You thought the tax debate in Congress this week was about extending the Bush tax cuts, right? Or unemployment insurance?
It is about those things, but it’s also about a long list of smaller tax provisions that have been salted into the bill as Congress does what Congress always does with big tax bills—load it up with unrelated provisions that benefit special interests.
The handouts raise a basic question of fairness: Why are these interests getting special treatment and other industries are not? The answer is a combination of political muscle and political inertia.
Many of the special interest tax carve outs are inserted by lobbyists working with pliant members of Congress to benefit a particular industry.
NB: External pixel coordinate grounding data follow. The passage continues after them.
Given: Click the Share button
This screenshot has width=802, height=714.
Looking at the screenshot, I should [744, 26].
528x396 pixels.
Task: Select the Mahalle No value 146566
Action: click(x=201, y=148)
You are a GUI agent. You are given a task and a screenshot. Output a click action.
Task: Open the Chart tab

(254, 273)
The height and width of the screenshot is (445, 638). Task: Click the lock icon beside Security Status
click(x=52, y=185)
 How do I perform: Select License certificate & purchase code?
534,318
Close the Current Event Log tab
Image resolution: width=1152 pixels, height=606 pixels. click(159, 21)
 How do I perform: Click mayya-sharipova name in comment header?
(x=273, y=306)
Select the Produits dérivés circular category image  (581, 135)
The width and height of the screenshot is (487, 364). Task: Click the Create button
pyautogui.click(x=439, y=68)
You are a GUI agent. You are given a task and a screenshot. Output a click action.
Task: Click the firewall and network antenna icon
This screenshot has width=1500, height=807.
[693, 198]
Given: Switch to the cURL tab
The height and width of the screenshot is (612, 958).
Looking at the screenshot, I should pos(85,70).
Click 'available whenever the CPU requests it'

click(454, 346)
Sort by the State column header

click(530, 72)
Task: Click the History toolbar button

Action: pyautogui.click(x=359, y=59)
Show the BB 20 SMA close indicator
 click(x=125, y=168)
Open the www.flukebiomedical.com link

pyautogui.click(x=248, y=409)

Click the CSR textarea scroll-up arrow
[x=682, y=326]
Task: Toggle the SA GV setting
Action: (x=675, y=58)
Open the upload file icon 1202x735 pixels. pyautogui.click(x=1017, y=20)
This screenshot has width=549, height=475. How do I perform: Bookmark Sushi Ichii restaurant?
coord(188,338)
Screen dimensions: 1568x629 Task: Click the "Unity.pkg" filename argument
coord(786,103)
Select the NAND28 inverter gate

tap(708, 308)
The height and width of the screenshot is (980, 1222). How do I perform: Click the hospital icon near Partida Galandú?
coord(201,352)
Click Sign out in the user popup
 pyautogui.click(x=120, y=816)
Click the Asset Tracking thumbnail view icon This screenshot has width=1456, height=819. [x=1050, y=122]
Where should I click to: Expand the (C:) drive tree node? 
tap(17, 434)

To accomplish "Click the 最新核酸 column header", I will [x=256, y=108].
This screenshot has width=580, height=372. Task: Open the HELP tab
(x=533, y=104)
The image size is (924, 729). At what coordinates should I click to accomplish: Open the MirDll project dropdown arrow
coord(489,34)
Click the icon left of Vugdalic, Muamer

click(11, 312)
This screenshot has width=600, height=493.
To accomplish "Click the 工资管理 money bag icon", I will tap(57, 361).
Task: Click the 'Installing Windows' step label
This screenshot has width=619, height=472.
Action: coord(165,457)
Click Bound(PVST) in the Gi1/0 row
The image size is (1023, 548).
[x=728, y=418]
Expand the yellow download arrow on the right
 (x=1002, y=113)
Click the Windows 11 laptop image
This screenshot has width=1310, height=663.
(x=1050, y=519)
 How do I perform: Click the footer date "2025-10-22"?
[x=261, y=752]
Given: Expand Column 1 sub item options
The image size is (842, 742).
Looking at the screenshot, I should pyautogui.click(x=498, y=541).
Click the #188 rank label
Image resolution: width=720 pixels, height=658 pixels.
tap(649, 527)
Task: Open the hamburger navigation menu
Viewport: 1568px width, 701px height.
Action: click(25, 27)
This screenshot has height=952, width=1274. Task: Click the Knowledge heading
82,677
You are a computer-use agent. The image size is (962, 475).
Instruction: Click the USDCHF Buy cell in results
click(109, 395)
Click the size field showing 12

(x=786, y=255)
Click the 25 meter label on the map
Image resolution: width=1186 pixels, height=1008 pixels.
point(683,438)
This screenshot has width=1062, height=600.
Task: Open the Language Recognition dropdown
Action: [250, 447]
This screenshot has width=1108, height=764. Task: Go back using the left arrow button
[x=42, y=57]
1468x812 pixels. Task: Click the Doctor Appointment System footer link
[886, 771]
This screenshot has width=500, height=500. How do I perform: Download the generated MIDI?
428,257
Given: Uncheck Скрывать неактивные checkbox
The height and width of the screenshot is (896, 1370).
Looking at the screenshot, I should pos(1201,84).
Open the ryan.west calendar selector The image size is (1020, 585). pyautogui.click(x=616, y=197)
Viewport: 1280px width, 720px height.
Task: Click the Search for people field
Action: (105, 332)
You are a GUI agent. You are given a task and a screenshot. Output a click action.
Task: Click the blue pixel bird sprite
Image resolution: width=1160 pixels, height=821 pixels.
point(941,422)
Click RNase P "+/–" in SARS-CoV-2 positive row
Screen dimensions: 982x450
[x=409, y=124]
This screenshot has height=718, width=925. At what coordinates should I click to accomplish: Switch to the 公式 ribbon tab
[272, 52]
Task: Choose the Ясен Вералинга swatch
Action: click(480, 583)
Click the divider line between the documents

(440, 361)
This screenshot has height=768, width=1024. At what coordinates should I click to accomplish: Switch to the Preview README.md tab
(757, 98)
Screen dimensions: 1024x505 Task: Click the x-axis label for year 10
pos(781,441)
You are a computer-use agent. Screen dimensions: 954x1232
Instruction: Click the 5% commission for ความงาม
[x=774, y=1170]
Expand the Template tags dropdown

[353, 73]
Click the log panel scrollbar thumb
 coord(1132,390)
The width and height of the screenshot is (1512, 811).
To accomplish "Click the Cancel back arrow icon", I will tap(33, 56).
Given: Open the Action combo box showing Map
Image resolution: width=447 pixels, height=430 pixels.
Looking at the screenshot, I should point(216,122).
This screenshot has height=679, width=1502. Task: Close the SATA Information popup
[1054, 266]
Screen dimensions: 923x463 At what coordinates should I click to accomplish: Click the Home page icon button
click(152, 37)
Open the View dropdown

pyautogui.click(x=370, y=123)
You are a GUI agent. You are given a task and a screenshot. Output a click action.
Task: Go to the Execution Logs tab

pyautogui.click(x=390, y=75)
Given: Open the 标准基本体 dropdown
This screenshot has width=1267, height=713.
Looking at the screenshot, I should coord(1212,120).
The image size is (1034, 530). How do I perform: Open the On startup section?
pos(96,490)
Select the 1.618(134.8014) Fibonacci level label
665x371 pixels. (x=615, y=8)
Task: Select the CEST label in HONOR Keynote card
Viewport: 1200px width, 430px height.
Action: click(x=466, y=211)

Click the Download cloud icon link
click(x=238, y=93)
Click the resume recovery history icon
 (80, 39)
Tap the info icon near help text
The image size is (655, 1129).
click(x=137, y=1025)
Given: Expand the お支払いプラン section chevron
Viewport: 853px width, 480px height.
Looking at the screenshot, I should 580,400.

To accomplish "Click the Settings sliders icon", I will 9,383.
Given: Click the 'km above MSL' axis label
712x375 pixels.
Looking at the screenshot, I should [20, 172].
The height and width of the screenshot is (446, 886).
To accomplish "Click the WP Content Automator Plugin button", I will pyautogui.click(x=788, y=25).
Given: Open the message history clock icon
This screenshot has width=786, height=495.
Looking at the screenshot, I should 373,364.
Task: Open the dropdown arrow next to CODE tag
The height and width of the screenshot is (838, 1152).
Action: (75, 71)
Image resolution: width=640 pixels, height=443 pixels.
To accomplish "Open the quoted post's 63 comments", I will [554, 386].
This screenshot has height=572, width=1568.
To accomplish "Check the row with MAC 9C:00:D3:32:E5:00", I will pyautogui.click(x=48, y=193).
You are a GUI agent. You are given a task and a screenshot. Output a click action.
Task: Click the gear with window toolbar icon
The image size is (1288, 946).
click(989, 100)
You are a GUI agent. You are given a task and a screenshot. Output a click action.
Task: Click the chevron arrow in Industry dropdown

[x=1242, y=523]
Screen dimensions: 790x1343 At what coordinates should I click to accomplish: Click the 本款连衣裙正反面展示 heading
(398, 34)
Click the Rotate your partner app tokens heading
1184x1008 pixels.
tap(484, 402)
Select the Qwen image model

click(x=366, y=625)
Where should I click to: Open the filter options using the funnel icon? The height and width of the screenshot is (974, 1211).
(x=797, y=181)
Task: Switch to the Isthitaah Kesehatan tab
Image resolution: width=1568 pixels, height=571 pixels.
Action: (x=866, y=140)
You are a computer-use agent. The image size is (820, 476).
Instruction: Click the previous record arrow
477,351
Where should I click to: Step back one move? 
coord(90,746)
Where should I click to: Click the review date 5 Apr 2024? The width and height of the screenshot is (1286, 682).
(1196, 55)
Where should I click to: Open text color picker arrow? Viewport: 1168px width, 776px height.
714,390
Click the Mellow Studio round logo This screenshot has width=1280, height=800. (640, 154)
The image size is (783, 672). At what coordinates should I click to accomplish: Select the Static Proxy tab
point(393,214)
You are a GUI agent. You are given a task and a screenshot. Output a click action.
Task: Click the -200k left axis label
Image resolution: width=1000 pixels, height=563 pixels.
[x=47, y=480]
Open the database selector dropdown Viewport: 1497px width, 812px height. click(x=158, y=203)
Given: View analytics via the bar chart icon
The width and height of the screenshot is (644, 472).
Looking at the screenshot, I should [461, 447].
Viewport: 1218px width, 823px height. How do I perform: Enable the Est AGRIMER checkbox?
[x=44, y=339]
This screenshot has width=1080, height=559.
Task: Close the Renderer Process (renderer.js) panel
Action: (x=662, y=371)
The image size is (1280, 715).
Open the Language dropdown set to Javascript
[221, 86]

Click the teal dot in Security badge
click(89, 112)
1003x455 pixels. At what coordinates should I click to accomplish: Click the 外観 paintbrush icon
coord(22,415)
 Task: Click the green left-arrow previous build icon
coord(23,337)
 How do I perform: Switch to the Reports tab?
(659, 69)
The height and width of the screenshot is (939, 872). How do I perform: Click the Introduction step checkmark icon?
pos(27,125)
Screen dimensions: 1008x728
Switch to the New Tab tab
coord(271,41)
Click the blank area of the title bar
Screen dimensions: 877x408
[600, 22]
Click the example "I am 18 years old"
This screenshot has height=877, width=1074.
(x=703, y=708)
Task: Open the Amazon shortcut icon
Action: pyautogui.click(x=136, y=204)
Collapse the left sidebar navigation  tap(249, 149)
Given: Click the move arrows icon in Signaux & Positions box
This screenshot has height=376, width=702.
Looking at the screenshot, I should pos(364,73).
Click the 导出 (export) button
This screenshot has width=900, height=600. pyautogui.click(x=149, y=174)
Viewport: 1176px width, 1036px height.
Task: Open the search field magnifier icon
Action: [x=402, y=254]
Others are in there because they’ve always been in there—or at least been in the tax code in one way or another for so long that it feels to members of Congress that they’ve almost been grandfathered in.
The group Taxpayers for Common Sense has done a concise roundup of all the items in this year’s bill, which you can see here.
Some of their most interesting findings:
Ethanol tax credits, the group calculates, are worth about $6 billion in 2011, and they are part of something called the Volumetric Ethanol Excise Tax Credit, which is the largest subsidy to corn ethanol. It goes to fuel blenders, not farmers, and that means companies like Shell Oil are collecting the credit.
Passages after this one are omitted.